▶ [Record set]
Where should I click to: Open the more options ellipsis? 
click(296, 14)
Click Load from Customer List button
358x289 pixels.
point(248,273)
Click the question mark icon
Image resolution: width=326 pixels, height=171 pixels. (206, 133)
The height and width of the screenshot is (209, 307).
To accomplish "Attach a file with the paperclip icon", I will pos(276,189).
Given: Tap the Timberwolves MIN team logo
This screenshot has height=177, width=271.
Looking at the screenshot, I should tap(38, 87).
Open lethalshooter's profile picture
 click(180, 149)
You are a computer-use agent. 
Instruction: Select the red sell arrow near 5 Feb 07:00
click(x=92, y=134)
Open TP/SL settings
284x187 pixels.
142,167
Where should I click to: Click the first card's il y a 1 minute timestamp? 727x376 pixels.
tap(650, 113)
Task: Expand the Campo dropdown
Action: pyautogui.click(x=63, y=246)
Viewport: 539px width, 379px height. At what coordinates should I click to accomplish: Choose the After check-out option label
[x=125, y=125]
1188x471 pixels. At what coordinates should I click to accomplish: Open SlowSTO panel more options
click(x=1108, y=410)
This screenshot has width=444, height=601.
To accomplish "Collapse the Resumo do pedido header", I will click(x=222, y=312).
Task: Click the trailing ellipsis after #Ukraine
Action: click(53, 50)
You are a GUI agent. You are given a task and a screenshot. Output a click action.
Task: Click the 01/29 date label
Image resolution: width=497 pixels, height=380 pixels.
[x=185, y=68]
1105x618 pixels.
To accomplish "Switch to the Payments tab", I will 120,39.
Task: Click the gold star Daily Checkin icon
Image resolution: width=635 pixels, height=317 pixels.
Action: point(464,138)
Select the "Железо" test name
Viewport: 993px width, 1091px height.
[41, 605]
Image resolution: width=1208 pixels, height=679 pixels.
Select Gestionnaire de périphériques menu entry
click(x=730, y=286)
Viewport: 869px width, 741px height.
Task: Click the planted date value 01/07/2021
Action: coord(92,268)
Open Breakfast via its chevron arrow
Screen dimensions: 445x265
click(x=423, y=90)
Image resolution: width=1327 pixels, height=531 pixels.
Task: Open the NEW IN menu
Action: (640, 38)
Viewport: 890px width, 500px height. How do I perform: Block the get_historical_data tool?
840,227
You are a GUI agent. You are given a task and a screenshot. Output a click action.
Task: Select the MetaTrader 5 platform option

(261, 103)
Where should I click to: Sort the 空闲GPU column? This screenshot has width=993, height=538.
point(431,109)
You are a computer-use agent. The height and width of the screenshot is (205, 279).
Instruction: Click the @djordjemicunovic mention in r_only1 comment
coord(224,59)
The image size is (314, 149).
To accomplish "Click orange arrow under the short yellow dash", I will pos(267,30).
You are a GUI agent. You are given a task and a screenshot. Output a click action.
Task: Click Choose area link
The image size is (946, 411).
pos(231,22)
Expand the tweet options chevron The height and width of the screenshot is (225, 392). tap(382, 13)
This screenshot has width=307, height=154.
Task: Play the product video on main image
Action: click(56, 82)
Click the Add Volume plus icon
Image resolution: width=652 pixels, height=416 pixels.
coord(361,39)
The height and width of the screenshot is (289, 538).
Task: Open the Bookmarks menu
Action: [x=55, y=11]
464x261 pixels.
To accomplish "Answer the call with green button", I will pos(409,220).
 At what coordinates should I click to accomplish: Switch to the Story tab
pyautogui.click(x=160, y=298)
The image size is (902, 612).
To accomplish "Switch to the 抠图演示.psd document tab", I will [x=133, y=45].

▶ [Job]
Please print the lines above exactly as they appear, without changing anything.

▶ [Reply to the task]
Where should I click to: Open the more options ellipsis? 
click(296, 14)
Click Load from Customer List button
358x289 pixels.
point(248,273)
Click the question mark icon
Image resolution: width=326 pixels, height=171 pixels. (206, 133)
The height and width of the screenshot is (209, 307).
To accomplish "Attach a file with the paperclip icon", I will pos(276,189).
Given: Tap the Timberwolves MIN team logo
This screenshot has height=177, width=271.
Looking at the screenshot, I should tap(38, 87).
Open lethalshooter's profile picture
 click(180, 149)
You are a computer-use agent. 
Instruction: Select the red sell arrow near 5 Feb 07:00
click(x=92, y=134)
Open TP/SL settings
284x187 pixels.
142,167
Where should I click to: Click the first card's il y a 1 minute timestamp? 727x376 pixels.
tap(650, 113)
Task: Expand the Campo dropdown
Action: pyautogui.click(x=63, y=246)
Viewport: 539px width, 379px height. At what coordinates should I click to accomplish: Choose the After check-out option label
[x=125, y=125]
1188x471 pixels. At what coordinates should I click to accomplish: Open SlowSTO panel more options
click(x=1108, y=410)
This screenshot has width=444, height=601.
To accomplish "Collapse the Resumo do pedido header", I will click(x=222, y=312).
Task: Click the trailing ellipsis after #Ukraine
Action: click(53, 50)
You are a GUI agent. You are given a task and a screenshot. Output a click action.
Task: Click the 01/29 date label
Image resolution: width=497 pixels, height=380 pixels.
[x=185, y=68]
1105x618 pixels.
To accomplish "Switch to the Payments tab", I will 120,39.
Task: Click the gold star Daily Checkin icon
Image resolution: width=635 pixels, height=317 pixels.
Action: point(464,138)
Select the "Железо" test name
Viewport: 993px width, 1091px height.
[41, 605]
Image resolution: width=1208 pixels, height=679 pixels.
Select Gestionnaire de périphériques menu entry
click(x=730, y=286)
Viewport: 869px width, 741px height.
Task: Click the planted date value 01/07/2021
Action: coord(92,268)
Open Breakfast via its chevron arrow
Screen dimensions: 445x265
click(x=423, y=90)
Image resolution: width=1327 pixels, height=531 pixels.
Task: Open the NEW IN menu
Action: (640, 38)
Viewport: 890px width, 500px height. How do I perform: Block the get_historical_data tool?
840,227
You are a GUI agent. You are given a task and a screenshot. Output a click action.
Task: Select the MetaTrader 5 platform option

(261, 103)
Where should I click to: Sort the 空闲GPU column? This screenshot has width=993, height=538.
point(431,109)
You are a computer-use agent. The height and width of the screenshot is (205, 279).
Instruction: Click the @djordjemicunovic mention in r_only1 comment
coord(224,59)
The image size is (314, 149).
To accomplish "Click orange arrow under the short yellow dash", I will pos(267,30).
You are a GUI agent. You are given a task and a screenshot. Output a click action.
Task: Click Choose area link
The image size is (946, 411).
pos(231,22)
Expand the tweet options chevron The height and width of the screenshot is (225, 392). tap(382, 13)
This screenshot has width=307, height=154.
Task: Play the product video on main image
Action: click(56, 82)
Click the Add Volume plus icon
Image resolution: width=652 pixels, height=416 pixels.
coord(361,39)
The height and width of the screenshot is (289, 538).
Task: Open the Bookmarks menu
Action: [x=55, y=11]
464x261 pixels.
To accomplish "Answer the call with green button", I will pos(409,220).
 At what coordinates should I click to accomplish: Switch to the Story tab
pyautogui.click(x=160, y=298)
The image size is (902, 612).
To accomplish "Switch to the 抠图演示.psd document tab", I will [x=133, y=45].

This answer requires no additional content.